Task set
• A. Quote the blog post on alternate realities and teaching from "Alternate reality, parallel" to "an only child?".
• B. Answer these questions from the blog post on alternate realities and teaching:
(i) What is the title of the Marvel animated series on Disney+ that the post mentions?
(ii) According to the post, where did Mister Mxyzptlk come from?
(iii) Who does the post say made The Matrix?
• C. Carry on the blog post about alternate realities and teaching, starting after its final sentence.

Selected passage
For those of you who follow me, this post is going to be quite different. If you go back to the previous one I wrote, this one might be the complete opposite. It’s not really connected with English teaching or bilingual contexts necessarily. It’s more about a different world or timeline if you like. This is another version of André Hedlund from a different world talking to you.
Alternate reality, parallel universe, another dimension. These are common ways to refer to the idea that what we can see right before our eyes or experience through our other senses is not the whole truth. There are hidden worlds where existence can challenge our notion of how the universe works, where the laws of physics seem to break.
Marvel’s animated series on Disney+ capitalized on that. What if…? presents viewers with a glimpse of how events could’ve turned out if there was a change, often small, at a key moment of the saga in the Marvel Cinematic Universe. What if Steve Rogers had never taken the super-soldier serum? What if Thor had been an only child?
This is certainly not the first time comic books – or fiction in general – play with the idea of alternate realities. Remember Thanos and the reality stone? Ever heard of DC’s villain Mister Mxyzptlk, a trickster who came from the fifth dimension and could warp reality? What about Superman’s Bizzaro World where things were diametrically opposite from things on earth?
If you’re not a comic book fan, I’m sure you’ve read or heard of Journey to the Center of the Earth by Jules Verne, or Lewis Carroll’s Alice in Wonderland, or The Matrix by the Wachowski sisters – I’m excited to watch the new installment! You might be wondering why I’m talking about this. Well, what if I told you that this blog post will challenge many of the views I’ve been so fiercely defending in the last couple of years? Let’s say I stopped thinking teachers should learn the Science of Learning or base their practice on the Mind, Brain, and Education science. Let’s imagine for a second that teacher-centeredness and direct instruction should be prioritized.
Learning: whose responsibility is it?
What if instead of focusing on learning and helping students learn more effectively I told you that this is really about education?

Dataset section

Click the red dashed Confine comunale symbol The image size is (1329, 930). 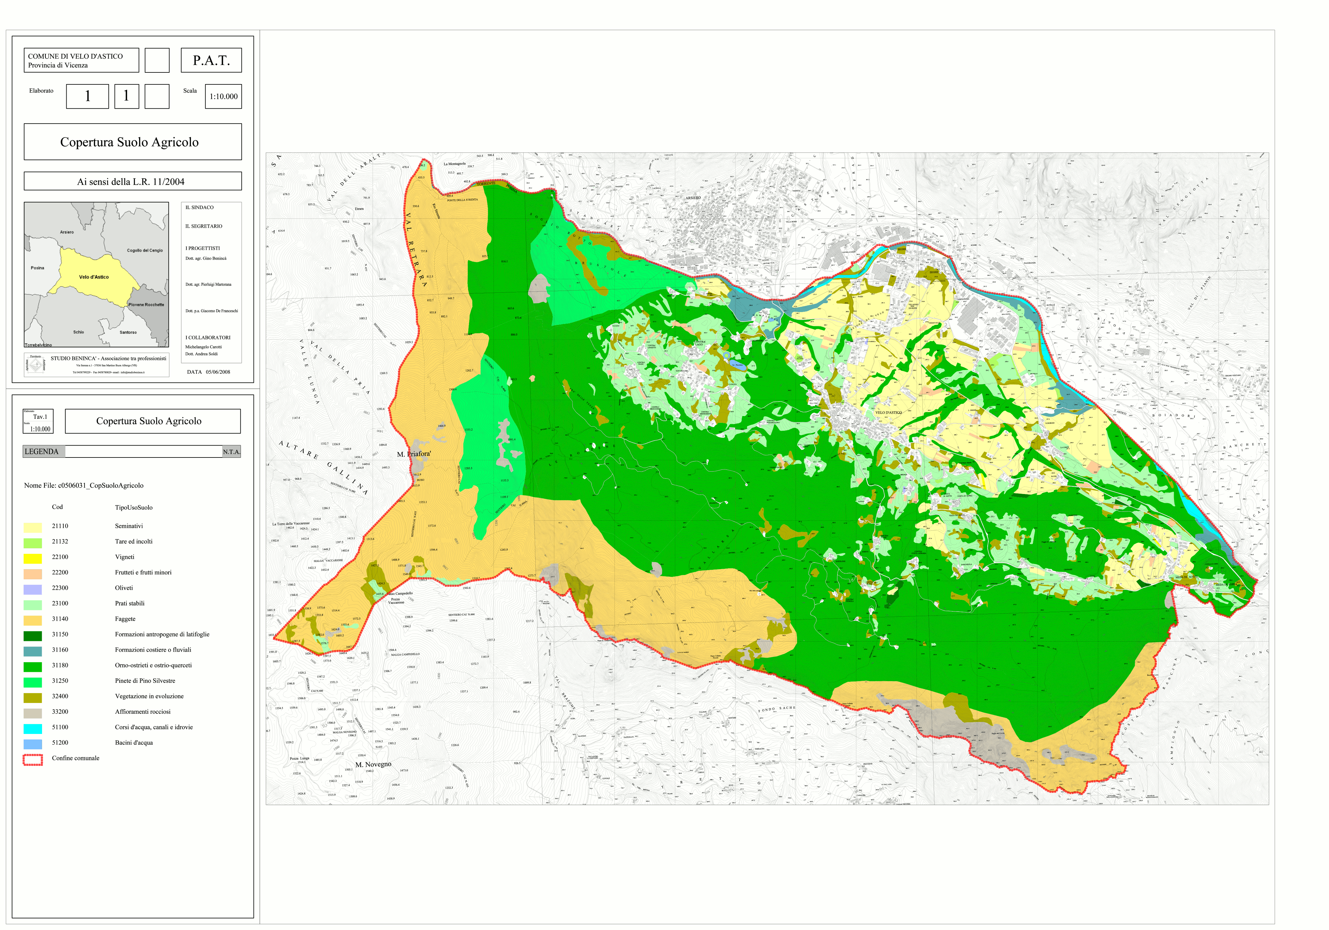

Answers in order
• A.
Alternate reality, parallel universe, another dimension. These are common ways to refer to the idea that what we can see right before our eyes or experience through our other senses is not the whole truth. There are hidden worlds where existence can challenge our notion of how the universe works, where the laws of physics seem to break.
Marvel’s animated series on Disney+ capitalized on that. What if…? presents viewers with a glimpse of how events could’ve turned out if there was a change, often small, at a key moment of the saga in the Marvel Cinematic Universe. What if Steve Rogers had never taken the super-soldier serum? What if Thor had been an only child?

• B.
(i) What if…?
(ii) The fifth dimension
(iii) The Wachowski sisters

• C.
I remember teaching at a very accredited language institution in São Paulo about ten years ago and having one of those talks with my students. We discussed who was in charge of their learning outcomes. Since we all agreed that it couldn’t be an either-or type answer, I mean, there was no one who single-handedly owned the learning process, we worked with the idea of a spectrum and two agents:
So basically the more you move the pointer to the right, the more responsibility the teacher has over students’ learning, as shown in the picture above. And that was certainly the impression most of my students were under. I asked them to think in terms of percentage and most of the time they’d say I was 80%, 70% in charge of their learning outcomes. In turn, they owned less than 50% of their learning process.
What happened to “I’ll meet you halfway”?
To me, it was quite clear at that time that I couldn’t possibly be in charge of my students’ learning outcomes to such a degree that they didn’t have to do much more than sitting there, listening to me, interacting with their peers, and doing their classwork. But something happened in the early 2010s. Did you notice that – especially in the last decade – we shifted the way we talked about school, schooling, education and started focusing on learning? I’m sure we can trace the origin of this shift many years before, probably around the 1980s, mainly when we look at the idea of educational reform and standardization with the rise of institutions that measured countries’ student achievement. But in my context in 2011, most of it had to do with a new book that gained momentum and everyone was talking about it: John Hattie’s Making Learning Visible.
In his book, Hattie ranks the most important influences on learning based on hundreds of meta-analyses. He looks at the effect sizes of these influences and claims his list helps inform the entire school ecosystem about what actually matters for good quality learning to take place. It is considered the largest collection of evidence-based research into what works in schools to improve learning.
Nevertheless, Hattie’s work has been criticized for, among other things, his poor statistical analysis, the inclusion of meta-analyses with major methodological issues, the simplification of concepts based on his interpretation, as well as downplaying factors that do have an important impact on achievement – such as socioeconomic status and class size. Perhaps the most important critique is that he attempted to measure a complex phenomenon such as learning by looking only at what goes on inside the classroom in, oftentimes, quite different school settings (Check out Rømer, 2019).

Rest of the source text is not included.